──────── Extrait du document ────────
Il y a parfois plus d'esprit dans le corps qu'il n'y en a  dans la parole quand celle-ci n'est pas intempestive...

 

Nous offrons volontiers une tribune à Ciro Giordano Bruni (Association CER-Danse, Conseil Permanent d’Ecoles et des Compagnies pour l’Enseignement et la recherche en Danse) qui s'emploie à une critique acerbe  de la production théâtrale d'aujourd'hui et développe un plaidoyer en faveur de la résurgence d'une perspective qui viserait à « perpétuer et embellir le concept de l'homme. » (Nietzsche)

 

Communiqué :

 

Théâtre et théâtre de danse

 


Après la révolution de l'art dramatique des années cinquante et son héritage, le théâtre a cessé d'être depuis plus d’une décennie le lieu du questionnement, des luttes et des longs récits de l’espérance.

« L’art n’est plus la transfiguration poétique du réel mais les présentations de sa disparition, celle du réel, du concept de la nature et de la philosophie elle-même » (J. Baudrillard, Le complot de l’art).

 

Le théâtre actuel symbolise, métabolise, exprime un principe de suicide culturel, social et politique que le public est appelé à ritualiser dans un consentement tacite, en communion avec les acteurs.

 

La philosophie réduite comme l'art à un exercice de style, a perdu sa fonction de fonder une « cité » en paroles, laissant le champ libre à la prolixité médiatique de ceux qui ont le moins à dire (Gide) et qui proscrivent le goût de la vie. La poésie n'a plus l'aura d'antan où les héros sortaient grandis du combat affligeant leur destin, et celle dominant la scène actuelle exprime vitupération angoissée, érotisme sulfureux, sentiment liberticide d’un réel sans devenir. Cette scène dépendante d'une très forte charge néolibérale, que par ailleurs elle condamne, désavouant le sens idiomatique des expressions telles que liberté et démocratie, endort avec des promesses flatteuses les spectateurs plutôt que de les faire rebondir face aux malversations commises envers eux.

 

Les personnages du théâtre contemporain semblent incapables de comprendre ce qui leur arrive et par là même sont dans l'impossibilité d'affronter les problèmes les avilissant.

 

Pourtant, l’une des orientations axiomatisés des formes de ce théâtre serait, selon de nombreux auteurs : « Affirmer son humanité et son existence », bien qu’ils ne montrent en miroir, sous les couleurs d'une mise en scène astucieuse, que la vie sombre et violente de notre société.
────────
• **Tâche à effectuer**
Renvoyez sans aucune modification le passage de l'extrait sur le théâtre qui s'ouvre sur les mots contenant "Après la révolution" et se termine par "récits de l’espérance.". Les lignes de données proviennent d'une source distincte de l'extrait sur le théâtre.
──────── Données fournies ────────
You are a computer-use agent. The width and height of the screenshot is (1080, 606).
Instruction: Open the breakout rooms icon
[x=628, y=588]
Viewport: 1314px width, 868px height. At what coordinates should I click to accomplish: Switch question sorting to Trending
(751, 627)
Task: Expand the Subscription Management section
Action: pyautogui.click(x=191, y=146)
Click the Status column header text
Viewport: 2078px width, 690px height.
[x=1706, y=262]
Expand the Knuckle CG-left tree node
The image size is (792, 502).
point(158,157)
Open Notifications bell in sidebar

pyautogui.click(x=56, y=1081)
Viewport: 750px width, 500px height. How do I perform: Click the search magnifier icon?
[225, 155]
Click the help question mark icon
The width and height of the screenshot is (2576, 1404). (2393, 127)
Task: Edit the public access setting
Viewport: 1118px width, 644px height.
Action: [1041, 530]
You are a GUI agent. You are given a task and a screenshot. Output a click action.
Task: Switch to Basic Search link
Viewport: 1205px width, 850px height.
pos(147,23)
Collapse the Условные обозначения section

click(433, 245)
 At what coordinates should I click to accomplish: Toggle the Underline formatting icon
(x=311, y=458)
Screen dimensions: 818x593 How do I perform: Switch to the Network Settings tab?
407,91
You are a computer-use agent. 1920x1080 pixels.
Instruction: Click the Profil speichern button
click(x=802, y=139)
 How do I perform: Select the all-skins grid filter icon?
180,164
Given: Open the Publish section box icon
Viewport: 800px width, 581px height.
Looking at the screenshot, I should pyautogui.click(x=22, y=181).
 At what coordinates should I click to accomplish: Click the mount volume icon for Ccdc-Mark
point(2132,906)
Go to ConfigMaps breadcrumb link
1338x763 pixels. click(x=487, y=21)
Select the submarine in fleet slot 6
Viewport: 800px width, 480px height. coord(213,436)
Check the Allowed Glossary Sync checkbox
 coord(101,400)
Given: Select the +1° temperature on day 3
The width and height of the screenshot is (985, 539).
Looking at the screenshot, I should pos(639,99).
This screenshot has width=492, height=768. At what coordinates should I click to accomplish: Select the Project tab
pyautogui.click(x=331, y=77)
────────
• **Résultat produit**
Après la révolution de l'art dramatique des années cinquante et son héritage, le théâtre a cessé d'être depuis plus d’une décennie le lieu du questionnement, des luttes et des longs récits de l’espérance.